Farage insists Ireland wants EU exit

Farage Ireland EU exit

Former UKIP leader says a Brexit-style vote in Ireland would be ‘a close run thing’.

Nigel Farage has suggested that Ireland could vote to leave the European Union if it held a referendum similar to the one Britain experienced in June.

He argued that it was be “a close run thing” if it was put to a ballot, citing Ireland’s history with EU treaties and the situation regarding its corporation tax.

Mr Farage explained that increasing pressure from Brussels to increase corporation tax in Ireland could cause a shift in attitude towards the EU.

“I don’t buy the fact that Ireland is now a pro-European country,” he told the Agenda programme on TV3.

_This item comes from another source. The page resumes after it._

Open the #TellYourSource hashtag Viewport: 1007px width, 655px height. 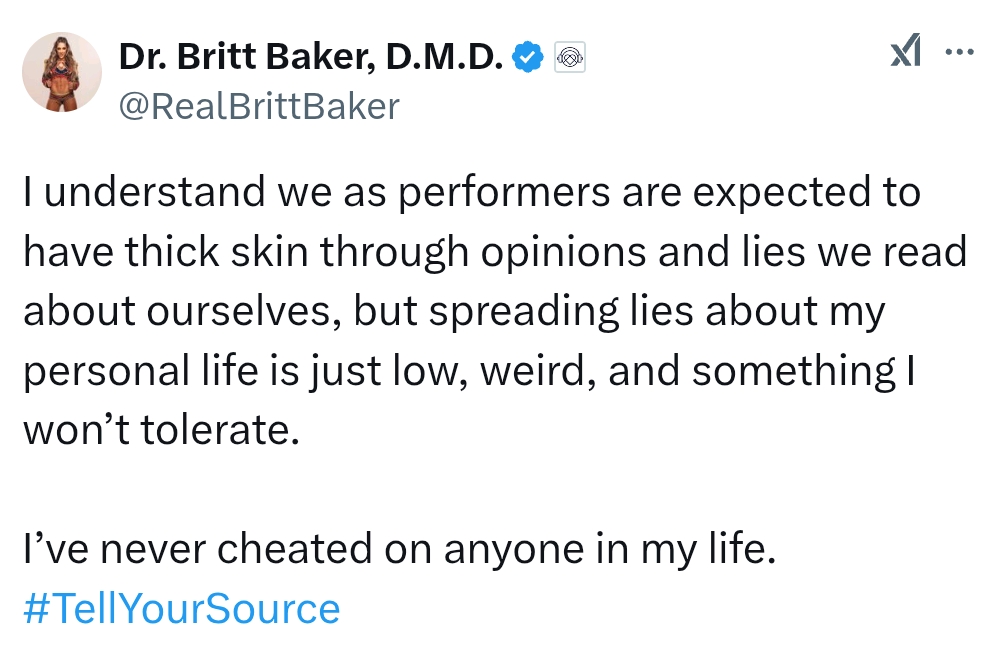(182, 609)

“You are the only member state of the EU that has rejected two treaties in referendums. “I think Irish public opinion is now very similar to British public opinion. I suspect if there was a referendum on Ireland’s future, it would be a close run thing.”

The former UKIP leader referred to Ireland’s low corporation tax, which, at 12.5 per cent, is seen as a vital tool in attracting foreign direct investment. He explained how EU leaders in Brussels are seeking to reduce Ireland’s competitive advantage by harmonising rates across Europe.

It is likely that this would harm the amount of revenue generated in Ireland and Mr Farage believes that would lead to a shift in attitude towards the EU.

“I worked in Brussels for 17 years. They do not like your level of corporation tax, which is why they will move towards what they call a CCCTB [common consolidated corporate tax base],” he said. “You will, over the next few years, lose your big competitive advantage. And when that happens, the debate in Ireland about EU membership will change.”

He also spoke of US President-elect Donald Trump’s plans to move towards protectionist policies when it comes to large corporations.

“As Trump goes in that direction, as the UK undoubtedly goes in that direction, of lower tax rates, Ireland is about to go for higher corporation tax rates.

“Not because the Government wants it, not because the Dáil wants it, not because the people want it, but because that’s what Brussels wants,” he said.

The 52-year-old also mentioned the comments made by Sinn Féin leader Gerry Adams during the 2001 Nice referendum and the 2008 Lisbon referendum. He argued that Mr Adams’ remarks about EU governance shows that there are people in Ireland who want more autonomy in its overall decision-making.

“I remember Gerry Adams saying in both of those referendums saying ‘we didn’t fight the British for 500 years to have Ireland governed by the EU,” Mr Farage said. “And I thought, I’m not a Gerry Adams supporter but actually, what he’s saying is completely and utterly logical.

“Irish nationalism actually made some sense. They wanted Ireland to be an independent, self-governing, democratic nation.”